As the injured victim of a personal injury accident in New Mexico, you may have the right to bring a claim against one or multiple parties for causing your damages. A successful claim could pay you compensation for your economic and noneconomic losses. Your type of lawsuit or insurance claim will depend on the facts of the case. In general, a plaintiff can file a claim based on one of two allegations: an intentional tort or negligence.
What Is an Intentional Tort?
Tort is the legal term for wrongdoing. An intentional tort is a willful, knowing and deliberate wrong a perpetrator commits on purpose. It can refer to crimes such as assault, battery, abuse, fraud, theft, false imprisonment, kidnapping, trespassing and homicide. In most cases, a defendant who commits an intentional tort does so with the intent to harm, injure or otherwise cause damages to the victim. An intentional tort could be premeditated or something the offender decides to do on the spot. Either way, the perpetrator could be civilly liable for his or her intentional wrongdoing or misconduct in addition to facing criminal charges.
What Is Negligence?
While an intentional tort is on purpose, negligence occurs by accident. It is the unintentional failure of a defendant to fulfill his or her duty of care. It can happen due to carelessness or thoughtlessness by the defendant. Negligence is the grounds on which most plaintiffs in New Mexico base their personal injury claims. A defendant may be financially responsible for negligently causing your injuries if you or your Albuquerque personal injury lawyer can prove the four required elements.
1. Duty. The defendant owed you a duty to exercise the amount of care that a reasonable and prudent person would have in the same circumstances.
2. Breach of duty. The defendant did something – or failed to do something – that constituted a breach of his or her duty of care to you. This is the act of negligence or carelessness.
3. Causation for damages. The defendant’s actions caused your injury. Your lawyer must establish a causal connection between your damages and the defendant’s negligence.
4. Losses incurred. The defendant’s negligence gave you compensable damages.
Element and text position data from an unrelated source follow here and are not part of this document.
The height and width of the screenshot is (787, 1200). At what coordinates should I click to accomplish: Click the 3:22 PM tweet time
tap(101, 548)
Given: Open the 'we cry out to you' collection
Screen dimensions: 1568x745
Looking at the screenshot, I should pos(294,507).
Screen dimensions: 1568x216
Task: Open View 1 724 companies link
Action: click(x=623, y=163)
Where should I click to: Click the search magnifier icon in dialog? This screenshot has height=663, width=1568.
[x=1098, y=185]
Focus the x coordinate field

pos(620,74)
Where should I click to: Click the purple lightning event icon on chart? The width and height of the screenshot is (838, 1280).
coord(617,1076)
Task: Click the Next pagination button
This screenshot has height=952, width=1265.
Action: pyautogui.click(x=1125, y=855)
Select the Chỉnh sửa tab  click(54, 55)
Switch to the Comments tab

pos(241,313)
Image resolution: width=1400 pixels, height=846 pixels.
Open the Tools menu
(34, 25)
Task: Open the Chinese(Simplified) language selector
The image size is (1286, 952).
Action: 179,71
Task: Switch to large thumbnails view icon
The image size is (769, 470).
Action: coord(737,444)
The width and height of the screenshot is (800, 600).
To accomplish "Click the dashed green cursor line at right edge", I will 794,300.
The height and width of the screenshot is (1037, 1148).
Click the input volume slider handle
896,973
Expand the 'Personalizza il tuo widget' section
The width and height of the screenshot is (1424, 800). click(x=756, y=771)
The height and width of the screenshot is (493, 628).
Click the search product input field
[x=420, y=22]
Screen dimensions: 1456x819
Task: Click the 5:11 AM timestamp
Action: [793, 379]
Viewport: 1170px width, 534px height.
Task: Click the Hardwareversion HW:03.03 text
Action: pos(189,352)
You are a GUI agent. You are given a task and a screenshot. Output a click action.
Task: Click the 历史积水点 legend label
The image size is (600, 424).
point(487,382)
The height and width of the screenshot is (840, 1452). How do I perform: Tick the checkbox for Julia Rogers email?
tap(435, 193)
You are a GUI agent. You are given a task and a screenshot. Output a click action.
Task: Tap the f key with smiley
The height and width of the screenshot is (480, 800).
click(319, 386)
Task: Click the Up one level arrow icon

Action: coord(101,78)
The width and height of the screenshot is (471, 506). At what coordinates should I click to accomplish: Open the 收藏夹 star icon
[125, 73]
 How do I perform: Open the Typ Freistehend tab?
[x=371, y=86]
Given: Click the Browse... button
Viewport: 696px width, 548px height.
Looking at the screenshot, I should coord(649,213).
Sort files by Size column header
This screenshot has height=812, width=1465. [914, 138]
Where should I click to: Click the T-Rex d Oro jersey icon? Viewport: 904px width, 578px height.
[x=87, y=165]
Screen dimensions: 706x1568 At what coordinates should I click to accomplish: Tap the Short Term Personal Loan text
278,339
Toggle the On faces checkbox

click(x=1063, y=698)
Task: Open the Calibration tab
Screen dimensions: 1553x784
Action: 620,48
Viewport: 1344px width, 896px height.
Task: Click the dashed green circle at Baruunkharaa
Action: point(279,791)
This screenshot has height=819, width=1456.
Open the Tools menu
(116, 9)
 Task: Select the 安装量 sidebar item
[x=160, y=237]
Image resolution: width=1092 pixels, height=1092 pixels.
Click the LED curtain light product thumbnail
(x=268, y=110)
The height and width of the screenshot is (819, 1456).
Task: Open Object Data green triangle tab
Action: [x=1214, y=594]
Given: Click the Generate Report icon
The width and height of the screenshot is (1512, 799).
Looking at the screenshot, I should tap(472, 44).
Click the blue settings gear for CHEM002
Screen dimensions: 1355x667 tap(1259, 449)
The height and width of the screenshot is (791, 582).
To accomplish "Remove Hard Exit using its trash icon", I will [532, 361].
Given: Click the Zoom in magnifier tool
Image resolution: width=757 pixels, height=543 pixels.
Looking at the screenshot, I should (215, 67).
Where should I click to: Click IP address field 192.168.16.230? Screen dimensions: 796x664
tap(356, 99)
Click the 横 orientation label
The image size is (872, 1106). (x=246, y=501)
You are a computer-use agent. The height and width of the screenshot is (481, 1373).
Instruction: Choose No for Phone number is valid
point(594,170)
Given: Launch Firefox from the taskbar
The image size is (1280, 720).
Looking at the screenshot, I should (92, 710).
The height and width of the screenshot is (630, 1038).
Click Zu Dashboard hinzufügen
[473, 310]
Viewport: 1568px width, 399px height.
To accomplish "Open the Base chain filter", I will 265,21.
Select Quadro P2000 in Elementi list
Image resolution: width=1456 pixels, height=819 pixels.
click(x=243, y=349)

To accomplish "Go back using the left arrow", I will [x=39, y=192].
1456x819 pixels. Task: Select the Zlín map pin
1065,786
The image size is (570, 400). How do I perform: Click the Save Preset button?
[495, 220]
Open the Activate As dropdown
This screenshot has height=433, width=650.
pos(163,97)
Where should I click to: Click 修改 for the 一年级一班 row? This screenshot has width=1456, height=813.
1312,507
You must have specific losses if you wish to file a claim in New Mexico.
You or your lawyer will need to prove these elements are more likely to be true than not true during a civil claim. Most attorneys base personal injury claims on evidence of negligence such as eyewitness accounts and expert testimony.
Criminal Case vs. Civil Case
In cases involving intentional torts, the defendant could face a criminal trial on top of civil liability. Prosecutors in Albuquerque may press criminal charges against the defendant for his or her crime. Meanwhile, your lawyer can pursue monetary damages through a civil claim against the defendant. These are two separate types of claims with different legal processes and outcomes. The purpose of a criminal case is to punish the defendant for his or her intentional tort, while the purpose of a civil case is to force the defendant to pay for your damages.
Does the Burden of Proof Change?
The burden of proof remains the same between a claim based on negligence and one based on an intentional tort. You or your lawyer will need to prove the defendant is more likely than not responsible for your damages, regardless of whether that responsibility stemmed from a careless act or the intent to harm you. The burden of proof in a criminal case against the defendant, however, is enough evidence to establish guilt for the crime beyond a reasonable doubt.
Even if a criminal case does not result in a conviction, you could still win your civil case against the same defendant due to different burdens of proof. Obtaining compensation will require proof of the defendant’s negligence or willful intent to harm you. Use a New Mexico personal injury attorney to represent you during a claim in New Mexico for your best chances at success.